▸ **Directions for this task**
Pull out each line in the rows below that contains the string "page", matching case exactly.

Stored records
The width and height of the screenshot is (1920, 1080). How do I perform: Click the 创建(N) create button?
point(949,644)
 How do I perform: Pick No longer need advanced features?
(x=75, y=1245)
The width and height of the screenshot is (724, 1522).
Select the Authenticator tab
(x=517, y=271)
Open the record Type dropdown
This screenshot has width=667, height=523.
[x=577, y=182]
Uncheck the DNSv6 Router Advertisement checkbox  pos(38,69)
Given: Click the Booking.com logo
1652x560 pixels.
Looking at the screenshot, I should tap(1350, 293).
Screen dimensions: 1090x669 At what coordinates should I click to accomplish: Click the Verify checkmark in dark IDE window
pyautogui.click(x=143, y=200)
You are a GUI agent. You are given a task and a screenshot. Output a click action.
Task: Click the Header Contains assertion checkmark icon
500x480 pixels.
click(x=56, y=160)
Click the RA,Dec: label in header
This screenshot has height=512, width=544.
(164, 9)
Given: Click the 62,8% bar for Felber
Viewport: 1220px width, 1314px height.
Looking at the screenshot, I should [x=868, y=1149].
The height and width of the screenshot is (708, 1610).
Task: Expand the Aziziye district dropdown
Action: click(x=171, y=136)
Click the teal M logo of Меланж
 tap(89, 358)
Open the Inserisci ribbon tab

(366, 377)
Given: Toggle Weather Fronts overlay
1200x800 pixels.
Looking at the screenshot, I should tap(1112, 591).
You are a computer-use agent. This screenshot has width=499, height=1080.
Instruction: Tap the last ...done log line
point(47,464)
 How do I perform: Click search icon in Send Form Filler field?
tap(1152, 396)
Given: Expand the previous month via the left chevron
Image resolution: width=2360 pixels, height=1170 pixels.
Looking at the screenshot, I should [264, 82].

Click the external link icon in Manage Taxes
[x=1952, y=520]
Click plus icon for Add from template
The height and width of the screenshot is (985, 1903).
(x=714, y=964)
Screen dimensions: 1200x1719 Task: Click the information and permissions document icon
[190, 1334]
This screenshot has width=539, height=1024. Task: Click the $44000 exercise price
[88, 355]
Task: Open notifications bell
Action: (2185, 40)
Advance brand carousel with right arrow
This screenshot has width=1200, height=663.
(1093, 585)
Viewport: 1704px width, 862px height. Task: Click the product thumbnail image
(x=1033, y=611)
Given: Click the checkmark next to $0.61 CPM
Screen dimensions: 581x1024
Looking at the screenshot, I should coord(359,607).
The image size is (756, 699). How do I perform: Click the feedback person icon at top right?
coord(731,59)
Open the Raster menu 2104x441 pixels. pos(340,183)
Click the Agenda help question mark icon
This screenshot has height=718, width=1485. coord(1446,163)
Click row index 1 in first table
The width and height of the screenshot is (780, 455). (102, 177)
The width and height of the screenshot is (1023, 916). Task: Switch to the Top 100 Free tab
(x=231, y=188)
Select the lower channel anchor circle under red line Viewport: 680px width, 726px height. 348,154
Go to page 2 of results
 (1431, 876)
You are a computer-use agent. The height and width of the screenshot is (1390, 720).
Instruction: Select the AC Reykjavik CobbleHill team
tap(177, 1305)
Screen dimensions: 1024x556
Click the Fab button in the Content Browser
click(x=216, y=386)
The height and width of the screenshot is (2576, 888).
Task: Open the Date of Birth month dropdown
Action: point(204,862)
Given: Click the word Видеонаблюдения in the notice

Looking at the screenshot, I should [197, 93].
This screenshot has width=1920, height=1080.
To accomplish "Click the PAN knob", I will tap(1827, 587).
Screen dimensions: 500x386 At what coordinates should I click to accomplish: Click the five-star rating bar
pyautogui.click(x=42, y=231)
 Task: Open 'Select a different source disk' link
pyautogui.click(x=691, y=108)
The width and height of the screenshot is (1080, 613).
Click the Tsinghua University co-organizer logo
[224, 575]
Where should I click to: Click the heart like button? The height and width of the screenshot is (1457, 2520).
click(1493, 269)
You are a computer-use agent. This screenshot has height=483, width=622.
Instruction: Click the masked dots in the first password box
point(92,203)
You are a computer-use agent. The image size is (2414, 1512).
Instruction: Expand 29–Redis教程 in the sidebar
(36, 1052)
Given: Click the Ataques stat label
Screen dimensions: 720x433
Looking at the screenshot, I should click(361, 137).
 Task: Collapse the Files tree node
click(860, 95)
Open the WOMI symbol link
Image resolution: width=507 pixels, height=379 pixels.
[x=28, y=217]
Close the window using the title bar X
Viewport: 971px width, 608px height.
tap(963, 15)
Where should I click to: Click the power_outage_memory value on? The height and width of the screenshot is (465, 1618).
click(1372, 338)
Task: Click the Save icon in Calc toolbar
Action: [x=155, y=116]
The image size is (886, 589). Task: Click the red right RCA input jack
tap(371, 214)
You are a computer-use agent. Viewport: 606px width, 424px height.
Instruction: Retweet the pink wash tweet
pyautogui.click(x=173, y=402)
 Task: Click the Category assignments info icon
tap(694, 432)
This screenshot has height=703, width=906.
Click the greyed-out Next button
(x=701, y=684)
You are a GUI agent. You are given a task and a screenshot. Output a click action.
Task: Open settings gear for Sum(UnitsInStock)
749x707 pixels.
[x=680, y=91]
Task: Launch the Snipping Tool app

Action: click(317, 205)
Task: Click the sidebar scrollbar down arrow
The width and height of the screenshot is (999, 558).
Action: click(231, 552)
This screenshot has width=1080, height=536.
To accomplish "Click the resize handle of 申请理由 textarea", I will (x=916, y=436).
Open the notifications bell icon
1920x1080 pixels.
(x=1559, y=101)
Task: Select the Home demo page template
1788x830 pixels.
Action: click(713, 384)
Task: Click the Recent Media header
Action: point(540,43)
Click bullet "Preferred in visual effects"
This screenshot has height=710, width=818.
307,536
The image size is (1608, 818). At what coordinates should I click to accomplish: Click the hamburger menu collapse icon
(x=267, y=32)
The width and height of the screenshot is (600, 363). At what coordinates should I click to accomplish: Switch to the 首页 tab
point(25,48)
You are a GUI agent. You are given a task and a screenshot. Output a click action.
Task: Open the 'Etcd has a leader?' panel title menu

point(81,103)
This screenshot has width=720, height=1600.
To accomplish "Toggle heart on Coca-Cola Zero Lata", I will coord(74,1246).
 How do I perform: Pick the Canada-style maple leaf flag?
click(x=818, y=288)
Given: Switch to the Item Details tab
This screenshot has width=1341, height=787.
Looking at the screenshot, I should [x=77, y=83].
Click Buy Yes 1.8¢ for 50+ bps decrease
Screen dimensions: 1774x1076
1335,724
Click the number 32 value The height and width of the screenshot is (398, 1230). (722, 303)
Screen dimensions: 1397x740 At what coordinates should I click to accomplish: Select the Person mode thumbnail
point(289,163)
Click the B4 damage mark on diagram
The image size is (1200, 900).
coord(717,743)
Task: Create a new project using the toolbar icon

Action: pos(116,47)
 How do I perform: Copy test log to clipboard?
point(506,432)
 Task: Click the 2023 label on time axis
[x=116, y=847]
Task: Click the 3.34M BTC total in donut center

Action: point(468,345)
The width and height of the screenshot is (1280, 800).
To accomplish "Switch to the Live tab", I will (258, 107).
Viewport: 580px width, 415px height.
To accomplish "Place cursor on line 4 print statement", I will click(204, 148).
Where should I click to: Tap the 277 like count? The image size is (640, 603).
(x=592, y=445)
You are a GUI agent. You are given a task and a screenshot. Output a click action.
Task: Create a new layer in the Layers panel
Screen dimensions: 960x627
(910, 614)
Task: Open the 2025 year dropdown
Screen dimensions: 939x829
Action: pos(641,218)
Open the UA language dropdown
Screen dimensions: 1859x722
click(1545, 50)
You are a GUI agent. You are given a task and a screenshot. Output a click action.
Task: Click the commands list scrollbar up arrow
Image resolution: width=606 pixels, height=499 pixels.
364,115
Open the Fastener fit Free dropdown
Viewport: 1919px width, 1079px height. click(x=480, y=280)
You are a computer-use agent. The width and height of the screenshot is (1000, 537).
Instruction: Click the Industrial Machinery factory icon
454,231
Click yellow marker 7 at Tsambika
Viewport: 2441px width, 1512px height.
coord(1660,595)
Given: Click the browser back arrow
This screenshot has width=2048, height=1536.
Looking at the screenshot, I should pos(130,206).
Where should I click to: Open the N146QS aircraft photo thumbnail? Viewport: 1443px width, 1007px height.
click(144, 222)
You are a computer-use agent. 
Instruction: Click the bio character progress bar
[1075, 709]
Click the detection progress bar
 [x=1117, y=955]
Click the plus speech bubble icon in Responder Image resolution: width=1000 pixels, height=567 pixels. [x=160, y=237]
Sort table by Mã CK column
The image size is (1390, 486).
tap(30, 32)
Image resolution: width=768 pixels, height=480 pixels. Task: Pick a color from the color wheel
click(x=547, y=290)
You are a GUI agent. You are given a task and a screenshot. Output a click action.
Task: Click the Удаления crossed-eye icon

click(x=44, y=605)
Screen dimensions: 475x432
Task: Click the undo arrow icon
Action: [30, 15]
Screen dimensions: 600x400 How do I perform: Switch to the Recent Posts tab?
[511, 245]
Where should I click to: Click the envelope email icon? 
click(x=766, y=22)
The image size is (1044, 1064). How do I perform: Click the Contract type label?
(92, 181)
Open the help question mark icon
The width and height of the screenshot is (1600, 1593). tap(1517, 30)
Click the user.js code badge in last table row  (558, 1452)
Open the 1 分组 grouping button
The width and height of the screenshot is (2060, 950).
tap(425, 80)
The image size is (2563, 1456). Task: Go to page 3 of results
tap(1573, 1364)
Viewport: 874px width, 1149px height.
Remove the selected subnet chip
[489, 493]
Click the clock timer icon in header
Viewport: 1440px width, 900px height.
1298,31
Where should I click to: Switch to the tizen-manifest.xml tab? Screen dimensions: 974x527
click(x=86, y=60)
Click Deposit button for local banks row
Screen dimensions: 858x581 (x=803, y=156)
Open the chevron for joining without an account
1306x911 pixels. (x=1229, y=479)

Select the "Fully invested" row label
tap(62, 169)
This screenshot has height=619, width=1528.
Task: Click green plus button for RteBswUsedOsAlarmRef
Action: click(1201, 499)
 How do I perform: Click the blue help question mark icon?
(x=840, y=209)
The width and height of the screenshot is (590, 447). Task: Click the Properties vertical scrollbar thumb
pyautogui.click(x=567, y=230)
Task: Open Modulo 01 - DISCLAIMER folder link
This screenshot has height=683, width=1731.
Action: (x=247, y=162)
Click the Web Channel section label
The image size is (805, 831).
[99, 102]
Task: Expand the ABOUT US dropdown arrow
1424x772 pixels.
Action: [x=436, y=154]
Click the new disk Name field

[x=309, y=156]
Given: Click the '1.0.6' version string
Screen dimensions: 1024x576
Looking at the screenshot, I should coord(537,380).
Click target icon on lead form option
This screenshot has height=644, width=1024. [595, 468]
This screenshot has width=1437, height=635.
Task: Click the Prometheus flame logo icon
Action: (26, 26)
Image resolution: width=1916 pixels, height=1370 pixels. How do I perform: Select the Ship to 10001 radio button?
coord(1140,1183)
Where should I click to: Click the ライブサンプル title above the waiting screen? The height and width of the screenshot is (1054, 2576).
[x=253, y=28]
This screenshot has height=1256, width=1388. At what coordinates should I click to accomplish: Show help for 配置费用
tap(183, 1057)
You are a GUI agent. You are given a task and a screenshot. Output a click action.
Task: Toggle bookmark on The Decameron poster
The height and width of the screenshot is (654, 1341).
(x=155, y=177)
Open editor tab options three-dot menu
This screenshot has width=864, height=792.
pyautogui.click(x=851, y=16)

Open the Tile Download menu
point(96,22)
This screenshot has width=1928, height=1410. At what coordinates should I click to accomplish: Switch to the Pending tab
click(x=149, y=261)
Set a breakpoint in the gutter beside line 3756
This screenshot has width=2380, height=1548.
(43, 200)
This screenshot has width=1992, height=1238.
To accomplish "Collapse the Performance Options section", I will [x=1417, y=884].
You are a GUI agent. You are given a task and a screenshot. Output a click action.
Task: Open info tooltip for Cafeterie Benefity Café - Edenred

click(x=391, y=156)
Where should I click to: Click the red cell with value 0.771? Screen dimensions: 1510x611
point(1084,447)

▸ **Problem solution**
Go to page 2 of results
Task: Select the Home demo page template
The image size is (2563, 1456). Task: Go to page 3 of results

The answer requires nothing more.